Protective effects of chlorogenic acid on inflammatory responses induced by Staphylococcus aureus and milk protein synthesis in bovine mammary epithelial cells

Staphylococcus aureus (S. aureus) is a major mastitis-causing pathogen in dairy cows. Dairy cows with mastitis suffer from a decrease in milk yield and protein content. Chlorogenic acid (CGA) is a natural product with anti-inflammatory effects. In this study, we examined the function and mechanism of CGA with regard to its anti-inflammatory effects and evaluated its protective function in milk protein synthesis in bovine mammary epithelial cells (BMECs). BMECs were cultured with and without infection by S. aureus and CGA, and extracel-lular inflammatory cytokines and amino acids in the medium and milk proteins were determined by ELISA. The function of IL-10RA in anti-inflammatory processes and of SF-1 in milk protein synthesis was assessed by gene silencing. The activity of mTORC1, NF-kappa B, and STAT5 was examined by western blot. S. aureus caused intra-cellular infection and upregulated TNF-alpha, IL-1 beta, IL-6, and IL-8, whereas uptake of amino acids and milk protein synthesis were suppressed. CGA mitigated the S. aureus-induced inflammatory response and milk protein syn-thesis in vitro and in vivo.

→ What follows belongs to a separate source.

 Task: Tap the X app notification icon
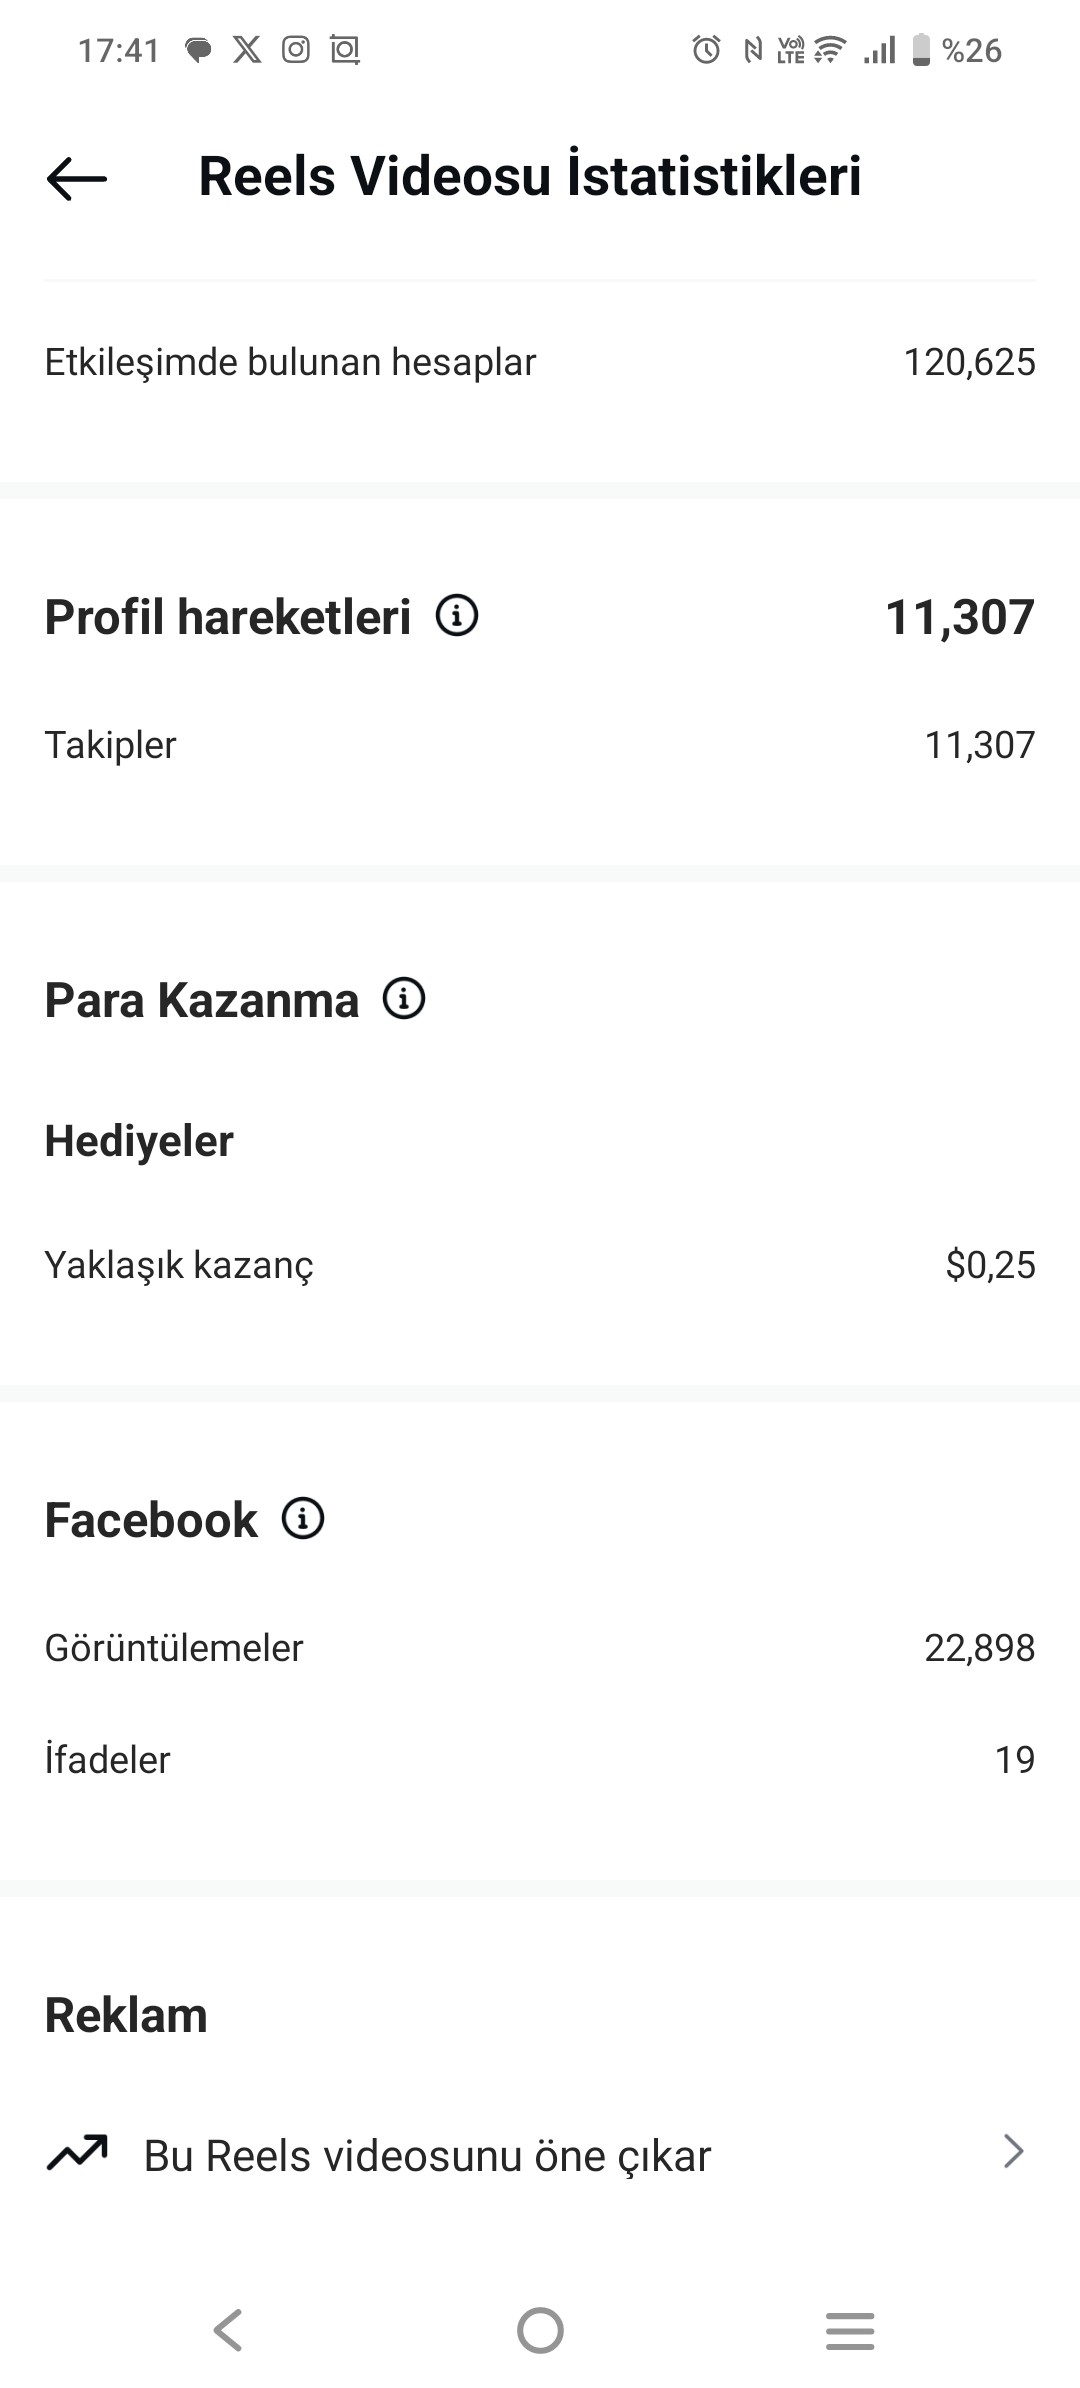[x=247, y=49]
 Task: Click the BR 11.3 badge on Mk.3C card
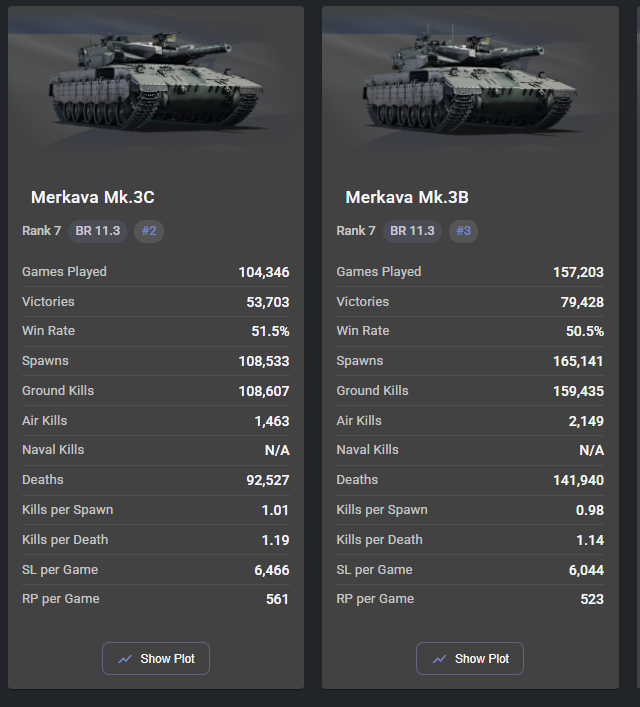(x=98, y=231)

CGA alleviated S. aureus-induced inhibition of mTORC1 and STAT5 and upregulated IL -10 and IL-10RA. In addition, SF-1 was predicted to be a transcription factor of the milk protein-encoding genes alpha-LA, beta-LG, and CSN2. S. aureus downregulated SF-1 and CGA reversed the decline in milk protein synthesis due to SF-1 knockdown. Thus, CGA mitigates the inflammatory response that is induced by S. aureus and protects the uptake of amino acids and milk protein synthesis in BMECs.

Automated summary

This study found that chlorogenic acid (CGA) mitigates the inflammatory response caused by Staphylococcus aureus, protects milk protein synthesis, and improves amino acid uptake in bovine mammary epithelial cells (BMECs). CGA regulates the activity of mTORC1 and STAT5, upregulates IL-10 and IL-10RA, and reverses the inhibition of milk protein synthesis caused by Staphylococcus aureus.